• ACTION ITEM: Anywhere the string "text" shows up in the listing below, copy the line it is in.

=-=-=

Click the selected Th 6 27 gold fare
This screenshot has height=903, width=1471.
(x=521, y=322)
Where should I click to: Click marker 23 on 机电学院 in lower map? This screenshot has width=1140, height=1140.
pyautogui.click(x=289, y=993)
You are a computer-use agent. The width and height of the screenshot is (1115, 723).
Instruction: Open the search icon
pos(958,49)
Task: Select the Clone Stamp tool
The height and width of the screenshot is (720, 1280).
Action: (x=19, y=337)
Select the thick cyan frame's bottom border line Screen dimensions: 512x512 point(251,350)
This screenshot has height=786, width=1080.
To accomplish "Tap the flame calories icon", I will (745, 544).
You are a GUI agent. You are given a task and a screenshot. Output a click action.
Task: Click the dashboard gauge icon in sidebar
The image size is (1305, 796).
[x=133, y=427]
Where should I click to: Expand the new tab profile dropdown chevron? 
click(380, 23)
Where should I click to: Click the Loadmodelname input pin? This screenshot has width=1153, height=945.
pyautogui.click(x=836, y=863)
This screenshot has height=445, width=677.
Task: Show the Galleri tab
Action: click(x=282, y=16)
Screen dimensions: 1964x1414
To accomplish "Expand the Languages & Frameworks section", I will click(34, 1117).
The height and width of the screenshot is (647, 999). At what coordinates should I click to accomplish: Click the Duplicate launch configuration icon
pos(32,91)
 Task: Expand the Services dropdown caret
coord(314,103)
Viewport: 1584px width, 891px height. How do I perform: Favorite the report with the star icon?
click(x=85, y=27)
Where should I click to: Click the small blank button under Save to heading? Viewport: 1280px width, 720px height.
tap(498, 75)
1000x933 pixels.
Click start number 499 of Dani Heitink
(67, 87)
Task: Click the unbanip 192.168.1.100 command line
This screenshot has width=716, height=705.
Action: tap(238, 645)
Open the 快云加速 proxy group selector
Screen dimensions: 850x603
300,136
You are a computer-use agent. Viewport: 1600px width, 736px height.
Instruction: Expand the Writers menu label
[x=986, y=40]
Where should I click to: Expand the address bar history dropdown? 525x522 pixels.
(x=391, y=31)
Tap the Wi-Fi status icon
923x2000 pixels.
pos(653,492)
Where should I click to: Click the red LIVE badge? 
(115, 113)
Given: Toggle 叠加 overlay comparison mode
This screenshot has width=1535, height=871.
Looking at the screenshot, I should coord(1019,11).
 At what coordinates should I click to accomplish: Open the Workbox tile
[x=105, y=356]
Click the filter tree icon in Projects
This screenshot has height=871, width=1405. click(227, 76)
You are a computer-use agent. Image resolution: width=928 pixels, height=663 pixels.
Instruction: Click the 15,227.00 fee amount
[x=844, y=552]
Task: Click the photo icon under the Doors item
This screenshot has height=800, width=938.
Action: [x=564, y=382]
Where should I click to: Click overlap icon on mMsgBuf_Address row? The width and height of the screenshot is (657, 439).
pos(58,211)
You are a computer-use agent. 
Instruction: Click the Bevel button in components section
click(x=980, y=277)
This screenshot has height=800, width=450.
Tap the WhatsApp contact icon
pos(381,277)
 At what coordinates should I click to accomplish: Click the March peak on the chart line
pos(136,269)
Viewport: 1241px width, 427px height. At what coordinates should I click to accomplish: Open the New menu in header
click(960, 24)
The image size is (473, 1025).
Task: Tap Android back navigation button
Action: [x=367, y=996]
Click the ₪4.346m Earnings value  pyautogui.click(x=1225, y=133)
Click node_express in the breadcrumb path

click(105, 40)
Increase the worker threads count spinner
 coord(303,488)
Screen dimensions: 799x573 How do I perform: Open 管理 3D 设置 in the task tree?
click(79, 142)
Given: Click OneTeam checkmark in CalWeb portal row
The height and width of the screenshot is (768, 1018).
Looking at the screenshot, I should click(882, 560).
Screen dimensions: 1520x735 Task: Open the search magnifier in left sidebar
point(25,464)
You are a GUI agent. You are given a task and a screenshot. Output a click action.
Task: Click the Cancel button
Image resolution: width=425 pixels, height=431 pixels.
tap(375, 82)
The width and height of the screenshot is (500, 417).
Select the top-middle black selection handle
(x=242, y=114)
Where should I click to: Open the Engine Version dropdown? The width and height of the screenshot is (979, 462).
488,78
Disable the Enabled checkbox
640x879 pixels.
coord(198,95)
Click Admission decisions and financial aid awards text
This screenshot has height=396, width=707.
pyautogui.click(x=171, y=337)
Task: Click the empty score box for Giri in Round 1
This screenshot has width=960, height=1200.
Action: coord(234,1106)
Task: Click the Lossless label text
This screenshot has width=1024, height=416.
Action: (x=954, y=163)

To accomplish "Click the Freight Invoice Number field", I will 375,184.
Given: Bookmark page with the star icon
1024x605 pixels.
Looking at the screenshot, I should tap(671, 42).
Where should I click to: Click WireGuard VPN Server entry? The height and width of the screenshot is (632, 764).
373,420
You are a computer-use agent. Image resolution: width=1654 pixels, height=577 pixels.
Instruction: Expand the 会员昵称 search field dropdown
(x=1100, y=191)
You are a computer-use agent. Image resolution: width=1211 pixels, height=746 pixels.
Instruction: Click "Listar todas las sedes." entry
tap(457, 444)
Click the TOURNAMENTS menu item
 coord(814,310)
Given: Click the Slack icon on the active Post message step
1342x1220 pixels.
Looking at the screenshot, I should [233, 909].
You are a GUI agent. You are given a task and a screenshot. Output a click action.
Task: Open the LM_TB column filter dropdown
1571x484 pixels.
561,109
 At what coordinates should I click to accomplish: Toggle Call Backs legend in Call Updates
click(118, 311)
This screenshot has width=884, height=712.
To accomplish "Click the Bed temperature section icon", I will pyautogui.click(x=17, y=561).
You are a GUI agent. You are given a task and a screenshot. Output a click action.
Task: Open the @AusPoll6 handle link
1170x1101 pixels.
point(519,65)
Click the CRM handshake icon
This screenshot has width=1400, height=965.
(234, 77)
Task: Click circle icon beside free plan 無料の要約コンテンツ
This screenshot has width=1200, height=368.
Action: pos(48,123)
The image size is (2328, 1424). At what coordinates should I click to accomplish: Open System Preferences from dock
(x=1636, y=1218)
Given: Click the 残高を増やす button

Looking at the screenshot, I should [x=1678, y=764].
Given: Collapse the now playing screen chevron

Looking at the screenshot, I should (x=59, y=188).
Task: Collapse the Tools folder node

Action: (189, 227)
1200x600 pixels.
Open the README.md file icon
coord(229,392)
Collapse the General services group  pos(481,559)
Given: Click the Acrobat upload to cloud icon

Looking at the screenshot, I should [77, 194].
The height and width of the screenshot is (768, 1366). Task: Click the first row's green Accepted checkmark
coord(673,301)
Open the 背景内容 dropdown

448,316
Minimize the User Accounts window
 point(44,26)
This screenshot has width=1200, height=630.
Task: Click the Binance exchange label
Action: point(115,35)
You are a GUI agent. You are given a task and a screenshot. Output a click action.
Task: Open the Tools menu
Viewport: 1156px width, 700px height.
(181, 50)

=-=-=

• RESPONSE BOX:
Click Admission decisions and financial aid awards text
Task: Click the Lossless label text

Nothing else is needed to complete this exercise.